TASK ITEM =>
Check each line of the material below, and copy it if it holds the string "type".

EXTRACTED MATERIAL =>
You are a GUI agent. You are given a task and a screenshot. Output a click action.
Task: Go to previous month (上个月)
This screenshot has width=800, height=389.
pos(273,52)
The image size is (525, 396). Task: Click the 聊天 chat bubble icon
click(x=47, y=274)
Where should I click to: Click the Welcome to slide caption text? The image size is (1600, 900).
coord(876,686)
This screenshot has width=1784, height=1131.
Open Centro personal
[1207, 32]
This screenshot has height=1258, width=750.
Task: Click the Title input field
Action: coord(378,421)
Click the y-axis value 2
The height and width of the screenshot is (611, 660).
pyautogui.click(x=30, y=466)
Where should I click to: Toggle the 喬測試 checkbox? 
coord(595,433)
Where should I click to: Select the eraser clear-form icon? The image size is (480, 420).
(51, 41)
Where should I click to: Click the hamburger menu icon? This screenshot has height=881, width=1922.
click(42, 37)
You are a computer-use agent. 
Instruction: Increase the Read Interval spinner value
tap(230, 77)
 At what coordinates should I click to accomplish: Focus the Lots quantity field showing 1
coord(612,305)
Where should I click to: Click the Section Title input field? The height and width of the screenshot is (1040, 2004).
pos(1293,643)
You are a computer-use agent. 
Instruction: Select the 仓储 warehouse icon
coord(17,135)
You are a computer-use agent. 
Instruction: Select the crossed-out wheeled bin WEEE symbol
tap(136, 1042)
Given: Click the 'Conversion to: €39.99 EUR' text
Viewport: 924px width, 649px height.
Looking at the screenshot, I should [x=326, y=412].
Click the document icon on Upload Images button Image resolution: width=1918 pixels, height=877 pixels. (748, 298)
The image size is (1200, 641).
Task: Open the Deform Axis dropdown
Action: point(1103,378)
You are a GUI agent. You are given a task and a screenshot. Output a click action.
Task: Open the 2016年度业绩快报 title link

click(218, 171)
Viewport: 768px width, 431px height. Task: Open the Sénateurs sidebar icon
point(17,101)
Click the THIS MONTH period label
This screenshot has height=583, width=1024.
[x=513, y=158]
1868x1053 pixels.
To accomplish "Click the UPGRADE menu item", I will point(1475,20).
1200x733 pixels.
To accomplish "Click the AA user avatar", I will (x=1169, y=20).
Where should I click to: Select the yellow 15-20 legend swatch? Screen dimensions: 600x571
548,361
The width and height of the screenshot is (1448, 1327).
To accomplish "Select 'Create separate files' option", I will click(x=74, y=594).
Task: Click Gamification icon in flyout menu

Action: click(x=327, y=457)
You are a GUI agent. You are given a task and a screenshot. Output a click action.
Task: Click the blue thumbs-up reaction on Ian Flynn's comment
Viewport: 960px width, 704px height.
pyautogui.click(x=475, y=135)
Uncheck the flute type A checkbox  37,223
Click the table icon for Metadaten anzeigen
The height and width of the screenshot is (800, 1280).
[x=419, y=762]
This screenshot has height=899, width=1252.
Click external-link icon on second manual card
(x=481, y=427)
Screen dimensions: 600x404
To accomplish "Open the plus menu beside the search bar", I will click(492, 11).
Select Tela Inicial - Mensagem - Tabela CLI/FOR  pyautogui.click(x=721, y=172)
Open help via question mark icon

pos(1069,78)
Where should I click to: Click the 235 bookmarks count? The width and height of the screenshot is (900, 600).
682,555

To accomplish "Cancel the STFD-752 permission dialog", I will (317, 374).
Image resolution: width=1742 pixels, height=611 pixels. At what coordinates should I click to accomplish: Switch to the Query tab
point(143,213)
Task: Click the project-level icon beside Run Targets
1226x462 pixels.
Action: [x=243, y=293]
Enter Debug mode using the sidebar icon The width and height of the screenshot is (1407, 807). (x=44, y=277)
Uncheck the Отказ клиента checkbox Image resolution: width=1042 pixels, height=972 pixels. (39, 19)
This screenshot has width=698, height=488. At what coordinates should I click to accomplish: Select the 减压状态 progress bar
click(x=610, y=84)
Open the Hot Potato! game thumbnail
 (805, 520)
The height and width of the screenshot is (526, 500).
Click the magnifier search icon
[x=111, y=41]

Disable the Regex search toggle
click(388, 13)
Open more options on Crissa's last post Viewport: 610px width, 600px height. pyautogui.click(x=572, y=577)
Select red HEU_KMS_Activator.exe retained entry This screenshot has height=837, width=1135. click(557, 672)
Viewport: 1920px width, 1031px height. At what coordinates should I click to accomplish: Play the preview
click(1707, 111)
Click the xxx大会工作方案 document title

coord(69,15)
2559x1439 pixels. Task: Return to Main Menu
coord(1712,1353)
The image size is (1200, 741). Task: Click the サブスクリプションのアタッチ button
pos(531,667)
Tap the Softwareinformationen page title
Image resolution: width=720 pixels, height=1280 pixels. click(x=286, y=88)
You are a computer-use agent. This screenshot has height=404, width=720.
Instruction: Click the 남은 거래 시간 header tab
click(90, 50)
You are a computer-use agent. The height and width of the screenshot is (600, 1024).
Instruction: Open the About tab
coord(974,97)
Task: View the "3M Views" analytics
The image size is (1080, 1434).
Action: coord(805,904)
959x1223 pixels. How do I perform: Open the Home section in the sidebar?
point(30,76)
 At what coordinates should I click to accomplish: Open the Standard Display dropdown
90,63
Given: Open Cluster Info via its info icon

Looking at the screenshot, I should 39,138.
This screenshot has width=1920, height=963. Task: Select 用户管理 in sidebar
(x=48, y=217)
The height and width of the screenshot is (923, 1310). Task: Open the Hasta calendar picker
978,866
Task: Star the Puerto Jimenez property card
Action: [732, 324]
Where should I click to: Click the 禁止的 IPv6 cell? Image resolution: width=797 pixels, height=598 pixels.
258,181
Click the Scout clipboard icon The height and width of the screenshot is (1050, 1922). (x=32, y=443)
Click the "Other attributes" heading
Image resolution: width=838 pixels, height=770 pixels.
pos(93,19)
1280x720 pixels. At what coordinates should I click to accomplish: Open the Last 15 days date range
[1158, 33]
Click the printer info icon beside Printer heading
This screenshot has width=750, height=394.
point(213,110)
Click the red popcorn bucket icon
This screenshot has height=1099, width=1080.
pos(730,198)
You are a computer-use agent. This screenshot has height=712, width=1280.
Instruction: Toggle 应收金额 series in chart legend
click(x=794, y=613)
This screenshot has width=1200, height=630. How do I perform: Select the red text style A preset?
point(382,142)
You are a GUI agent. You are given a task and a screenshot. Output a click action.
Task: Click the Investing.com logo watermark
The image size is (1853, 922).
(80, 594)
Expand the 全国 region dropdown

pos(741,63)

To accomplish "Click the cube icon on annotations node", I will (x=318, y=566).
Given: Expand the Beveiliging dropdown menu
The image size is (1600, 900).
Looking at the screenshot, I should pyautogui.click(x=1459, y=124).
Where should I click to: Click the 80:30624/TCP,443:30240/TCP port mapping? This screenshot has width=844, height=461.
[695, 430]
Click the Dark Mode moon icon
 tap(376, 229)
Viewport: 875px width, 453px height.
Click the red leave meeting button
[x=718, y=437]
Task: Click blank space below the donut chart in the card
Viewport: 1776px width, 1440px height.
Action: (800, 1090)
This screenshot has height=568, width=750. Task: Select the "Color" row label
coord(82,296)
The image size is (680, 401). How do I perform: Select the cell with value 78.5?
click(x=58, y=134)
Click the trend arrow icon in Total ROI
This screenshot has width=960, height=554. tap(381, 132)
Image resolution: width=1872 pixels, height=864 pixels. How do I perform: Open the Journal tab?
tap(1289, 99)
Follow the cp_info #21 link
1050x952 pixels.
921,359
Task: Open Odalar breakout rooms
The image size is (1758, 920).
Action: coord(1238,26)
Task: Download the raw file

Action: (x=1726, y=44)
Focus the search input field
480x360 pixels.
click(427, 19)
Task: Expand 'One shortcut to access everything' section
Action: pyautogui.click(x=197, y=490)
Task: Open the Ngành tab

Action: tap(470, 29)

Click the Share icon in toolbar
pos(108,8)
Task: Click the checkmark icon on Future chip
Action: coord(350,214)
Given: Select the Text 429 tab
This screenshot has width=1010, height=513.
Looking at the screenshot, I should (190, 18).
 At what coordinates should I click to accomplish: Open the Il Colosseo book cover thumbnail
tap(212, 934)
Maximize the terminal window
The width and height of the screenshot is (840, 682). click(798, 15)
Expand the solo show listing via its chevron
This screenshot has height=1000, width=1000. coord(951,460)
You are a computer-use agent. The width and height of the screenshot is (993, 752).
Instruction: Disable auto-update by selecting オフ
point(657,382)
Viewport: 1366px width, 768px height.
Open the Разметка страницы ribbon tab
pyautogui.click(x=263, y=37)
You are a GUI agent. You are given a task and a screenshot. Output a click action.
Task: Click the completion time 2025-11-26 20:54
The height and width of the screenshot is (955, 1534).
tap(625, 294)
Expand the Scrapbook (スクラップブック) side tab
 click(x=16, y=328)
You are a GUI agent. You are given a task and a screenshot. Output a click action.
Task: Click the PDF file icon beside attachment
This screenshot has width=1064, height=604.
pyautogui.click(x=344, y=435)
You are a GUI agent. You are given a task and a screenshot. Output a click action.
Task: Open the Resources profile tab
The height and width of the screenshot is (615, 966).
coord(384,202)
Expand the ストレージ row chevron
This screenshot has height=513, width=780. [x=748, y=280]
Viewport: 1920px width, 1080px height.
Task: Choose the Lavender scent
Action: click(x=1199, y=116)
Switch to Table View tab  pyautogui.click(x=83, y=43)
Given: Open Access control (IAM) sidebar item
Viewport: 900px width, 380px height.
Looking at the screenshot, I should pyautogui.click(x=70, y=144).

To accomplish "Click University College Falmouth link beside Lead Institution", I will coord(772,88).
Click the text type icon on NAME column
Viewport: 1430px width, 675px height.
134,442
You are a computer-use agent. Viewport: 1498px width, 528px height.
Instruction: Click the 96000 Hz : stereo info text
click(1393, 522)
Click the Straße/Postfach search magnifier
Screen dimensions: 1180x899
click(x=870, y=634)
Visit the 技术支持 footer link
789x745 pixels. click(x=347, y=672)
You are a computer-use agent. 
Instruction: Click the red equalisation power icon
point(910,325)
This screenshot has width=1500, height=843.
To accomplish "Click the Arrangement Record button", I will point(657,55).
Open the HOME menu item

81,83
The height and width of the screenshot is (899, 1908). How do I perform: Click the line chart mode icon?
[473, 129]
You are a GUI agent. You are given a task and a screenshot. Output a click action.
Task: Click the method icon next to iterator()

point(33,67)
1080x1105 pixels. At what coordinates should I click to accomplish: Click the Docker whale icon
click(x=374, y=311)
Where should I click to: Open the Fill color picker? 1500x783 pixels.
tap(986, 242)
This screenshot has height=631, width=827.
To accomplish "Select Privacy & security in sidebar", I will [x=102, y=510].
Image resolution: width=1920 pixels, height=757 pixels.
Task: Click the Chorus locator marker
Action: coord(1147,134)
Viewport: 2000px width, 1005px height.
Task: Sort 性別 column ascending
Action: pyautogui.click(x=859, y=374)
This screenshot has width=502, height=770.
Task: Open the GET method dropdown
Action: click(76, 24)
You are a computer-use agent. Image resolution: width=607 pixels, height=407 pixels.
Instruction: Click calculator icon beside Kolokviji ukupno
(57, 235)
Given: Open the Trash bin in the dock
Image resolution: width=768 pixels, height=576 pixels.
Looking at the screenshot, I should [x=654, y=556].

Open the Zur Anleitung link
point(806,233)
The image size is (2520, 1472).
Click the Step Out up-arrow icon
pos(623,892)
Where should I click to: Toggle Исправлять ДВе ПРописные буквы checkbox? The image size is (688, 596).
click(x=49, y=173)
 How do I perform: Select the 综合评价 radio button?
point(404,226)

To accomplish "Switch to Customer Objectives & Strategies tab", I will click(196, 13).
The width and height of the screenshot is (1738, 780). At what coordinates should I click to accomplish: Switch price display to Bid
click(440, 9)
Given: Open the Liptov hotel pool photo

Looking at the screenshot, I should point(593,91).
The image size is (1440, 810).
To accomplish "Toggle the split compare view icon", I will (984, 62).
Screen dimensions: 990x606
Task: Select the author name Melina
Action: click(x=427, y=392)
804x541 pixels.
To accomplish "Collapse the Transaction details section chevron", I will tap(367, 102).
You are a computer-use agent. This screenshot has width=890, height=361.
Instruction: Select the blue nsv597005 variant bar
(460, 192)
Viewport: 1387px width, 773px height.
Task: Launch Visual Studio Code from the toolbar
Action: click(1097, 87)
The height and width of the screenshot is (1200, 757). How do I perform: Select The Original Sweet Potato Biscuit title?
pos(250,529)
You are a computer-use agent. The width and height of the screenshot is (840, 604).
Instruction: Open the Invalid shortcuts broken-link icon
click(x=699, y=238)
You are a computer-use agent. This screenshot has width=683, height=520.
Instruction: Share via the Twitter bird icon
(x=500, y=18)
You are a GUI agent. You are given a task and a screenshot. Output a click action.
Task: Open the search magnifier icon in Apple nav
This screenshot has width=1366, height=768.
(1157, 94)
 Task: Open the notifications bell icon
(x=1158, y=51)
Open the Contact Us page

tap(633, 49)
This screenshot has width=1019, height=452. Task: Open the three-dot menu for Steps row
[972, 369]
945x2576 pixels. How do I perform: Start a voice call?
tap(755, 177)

RESULT =>
Uncheck the flute type A checkbox  37,223
Click the text type icon on NAME column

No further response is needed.